[start Excerpt provided]

The ball came to rest in Jones’ glove, and Jones smoothly dropped to his left knee – almost bowing to the “miracle” he had just witnessed. The New York Mets had won the 1969 World Series, and Jones had helped make it happen.
The most improbable championship of all-time will live forever in that moment centered on the outfielder from Mobile Bay.
Born June 24, 1942, Cleon Joseph Jones grew up in the segregated town of Plateau, Ala. – just outside of Mobile. A natural left-hander, Jones learned to hit from the right side while continuing to throw from the left.
“We didn’t have any Little League or any other organized baseball for kids,” Jones told the Des Moines (Iowa) Register. “There weren’t any coaches to tell me that the percentage favors the left-handed hitter. We just went out and played pickup games on vacant lots.
“I did everything else left-handed, but as far back as I can remember, I batted right-handed. Maybe it was because all the other kids batted right-handed.”
One of Jones’ teammates was his fellow future Mets outfielder Tommie Agee, who was born a month and a half after Jones in Magnolia, Ala., and grew up in Mobile. Both Agee and Jones excelled in baseball, football, basketball and track.
“Cleon was a shade faster than me in the 100 (yard dash),” Agee told the Register. “He could run it in nine point seven seconds. But I could beat him in the 220.”
Jones set an Alabama high school record with 26 touchdowns as a high school senior in 1960. After graduating from Mobile County Training School High School, Jones enrolled at Alabama A&M University and played football as a freshman.
“I made the first offensive team by the third game and had 14 TDs that season,” Jones told the Star-Ledger of Newark, N.J., in 1969. “I used to think football was my thing. Now, though, I’m sure I made the right decision.”
An auto accident in 1962, however, led Jones to reconsider his career path. With bills from his injuries piling up, Jones signed with the Mets for a modest bonus in the summer of 1962.

[end Excerpt provided]

Brief 1: Name the sports in which both Agee and Jones excelled, according to the passage on Cleon Jones.
Brief 2: Copy everything in the passage on Cleon Jones from "The ball came" down to "make it happen.".
Brief 3: How many touchdowns did Jones score as a high school senior, according to the passage on Cleon Jones?

[start Data listing]

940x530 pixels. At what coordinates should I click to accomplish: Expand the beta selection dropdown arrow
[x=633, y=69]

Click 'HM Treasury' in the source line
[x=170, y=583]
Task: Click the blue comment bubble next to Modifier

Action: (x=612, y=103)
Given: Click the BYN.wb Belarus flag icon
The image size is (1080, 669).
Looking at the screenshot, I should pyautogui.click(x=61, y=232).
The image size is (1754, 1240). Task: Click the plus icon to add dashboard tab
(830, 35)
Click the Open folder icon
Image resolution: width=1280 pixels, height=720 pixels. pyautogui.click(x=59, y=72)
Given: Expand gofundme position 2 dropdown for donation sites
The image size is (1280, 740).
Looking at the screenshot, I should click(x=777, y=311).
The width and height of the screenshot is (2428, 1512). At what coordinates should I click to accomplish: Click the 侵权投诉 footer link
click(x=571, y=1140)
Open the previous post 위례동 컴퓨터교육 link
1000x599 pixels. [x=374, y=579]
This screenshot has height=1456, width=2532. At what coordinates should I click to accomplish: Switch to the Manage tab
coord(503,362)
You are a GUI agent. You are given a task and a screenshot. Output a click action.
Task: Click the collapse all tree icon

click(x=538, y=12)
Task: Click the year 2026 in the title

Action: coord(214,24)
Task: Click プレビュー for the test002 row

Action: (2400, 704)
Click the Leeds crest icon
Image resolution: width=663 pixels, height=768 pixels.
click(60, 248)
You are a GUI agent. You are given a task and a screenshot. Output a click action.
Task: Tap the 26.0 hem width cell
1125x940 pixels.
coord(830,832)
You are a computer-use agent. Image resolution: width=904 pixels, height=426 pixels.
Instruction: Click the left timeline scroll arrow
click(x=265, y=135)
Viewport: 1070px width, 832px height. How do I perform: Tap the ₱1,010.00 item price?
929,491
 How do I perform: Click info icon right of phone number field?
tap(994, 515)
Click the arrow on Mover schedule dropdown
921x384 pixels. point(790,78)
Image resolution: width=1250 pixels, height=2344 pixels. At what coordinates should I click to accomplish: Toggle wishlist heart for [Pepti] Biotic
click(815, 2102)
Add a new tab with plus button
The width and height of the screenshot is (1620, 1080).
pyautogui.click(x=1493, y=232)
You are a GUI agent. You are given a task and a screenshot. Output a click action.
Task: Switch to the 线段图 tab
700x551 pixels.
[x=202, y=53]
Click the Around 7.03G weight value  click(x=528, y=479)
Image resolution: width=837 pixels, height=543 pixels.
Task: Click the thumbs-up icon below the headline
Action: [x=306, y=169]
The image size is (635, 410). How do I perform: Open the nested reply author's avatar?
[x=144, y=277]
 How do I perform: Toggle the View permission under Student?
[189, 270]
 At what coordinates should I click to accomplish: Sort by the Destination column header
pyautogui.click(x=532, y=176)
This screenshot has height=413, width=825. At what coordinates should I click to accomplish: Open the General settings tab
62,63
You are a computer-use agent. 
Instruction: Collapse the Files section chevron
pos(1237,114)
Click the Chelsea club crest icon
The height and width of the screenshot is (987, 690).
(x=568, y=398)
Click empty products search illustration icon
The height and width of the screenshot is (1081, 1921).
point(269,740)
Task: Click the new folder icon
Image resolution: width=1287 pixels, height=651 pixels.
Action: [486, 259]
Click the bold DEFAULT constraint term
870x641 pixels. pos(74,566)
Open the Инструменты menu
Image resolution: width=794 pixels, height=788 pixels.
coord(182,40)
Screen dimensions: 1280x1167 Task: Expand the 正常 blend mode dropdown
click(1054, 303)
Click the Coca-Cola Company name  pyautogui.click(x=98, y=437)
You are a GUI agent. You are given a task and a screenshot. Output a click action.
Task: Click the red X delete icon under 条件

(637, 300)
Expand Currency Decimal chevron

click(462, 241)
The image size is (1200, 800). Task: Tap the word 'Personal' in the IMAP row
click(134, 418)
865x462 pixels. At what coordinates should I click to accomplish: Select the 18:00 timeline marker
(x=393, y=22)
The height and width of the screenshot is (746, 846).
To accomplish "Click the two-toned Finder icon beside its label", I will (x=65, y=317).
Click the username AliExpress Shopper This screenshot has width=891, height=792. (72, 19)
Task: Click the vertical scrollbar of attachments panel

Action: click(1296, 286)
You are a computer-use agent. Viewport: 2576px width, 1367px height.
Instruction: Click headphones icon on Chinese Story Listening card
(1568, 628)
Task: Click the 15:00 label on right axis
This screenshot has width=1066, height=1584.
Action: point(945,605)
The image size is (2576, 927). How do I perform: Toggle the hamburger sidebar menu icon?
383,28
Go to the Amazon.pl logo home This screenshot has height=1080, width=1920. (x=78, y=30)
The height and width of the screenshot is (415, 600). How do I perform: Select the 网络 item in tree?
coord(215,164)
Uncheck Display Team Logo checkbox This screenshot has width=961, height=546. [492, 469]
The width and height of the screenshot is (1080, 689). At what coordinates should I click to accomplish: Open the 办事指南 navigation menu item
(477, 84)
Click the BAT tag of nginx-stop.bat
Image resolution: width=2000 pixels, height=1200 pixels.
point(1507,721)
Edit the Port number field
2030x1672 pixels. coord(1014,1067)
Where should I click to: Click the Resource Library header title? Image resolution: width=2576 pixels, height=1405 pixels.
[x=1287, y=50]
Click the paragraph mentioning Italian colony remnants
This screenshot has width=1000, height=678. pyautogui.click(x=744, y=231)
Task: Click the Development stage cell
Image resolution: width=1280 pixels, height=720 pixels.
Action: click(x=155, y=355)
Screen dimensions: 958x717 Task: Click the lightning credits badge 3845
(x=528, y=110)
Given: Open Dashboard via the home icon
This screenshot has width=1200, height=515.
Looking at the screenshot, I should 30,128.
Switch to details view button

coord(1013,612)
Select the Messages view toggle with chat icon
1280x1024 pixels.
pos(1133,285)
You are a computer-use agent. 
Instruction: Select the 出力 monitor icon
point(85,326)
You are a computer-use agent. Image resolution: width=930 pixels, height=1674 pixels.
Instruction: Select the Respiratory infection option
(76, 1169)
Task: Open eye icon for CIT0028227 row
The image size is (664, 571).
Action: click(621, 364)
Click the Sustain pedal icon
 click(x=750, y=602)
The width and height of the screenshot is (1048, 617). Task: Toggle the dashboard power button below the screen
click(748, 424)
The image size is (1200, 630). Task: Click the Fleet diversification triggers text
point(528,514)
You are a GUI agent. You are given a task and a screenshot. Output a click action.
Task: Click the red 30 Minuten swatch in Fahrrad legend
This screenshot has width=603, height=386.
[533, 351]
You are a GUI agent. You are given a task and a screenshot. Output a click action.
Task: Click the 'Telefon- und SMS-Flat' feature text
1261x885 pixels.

[end Data listing]

Final result 1: Baseball, football, basketball and track

Final result 2:
The ball came to rest in Jones’ glove, and Jones smoothly dropped to his left knee – almost bowing to the “miracle” he had just witnessed. The New York Mets had won the 1969 World Series, and Jones had helped make it happen.

Final result 3: 26 touchdowns, an Alabama high school record set in 1960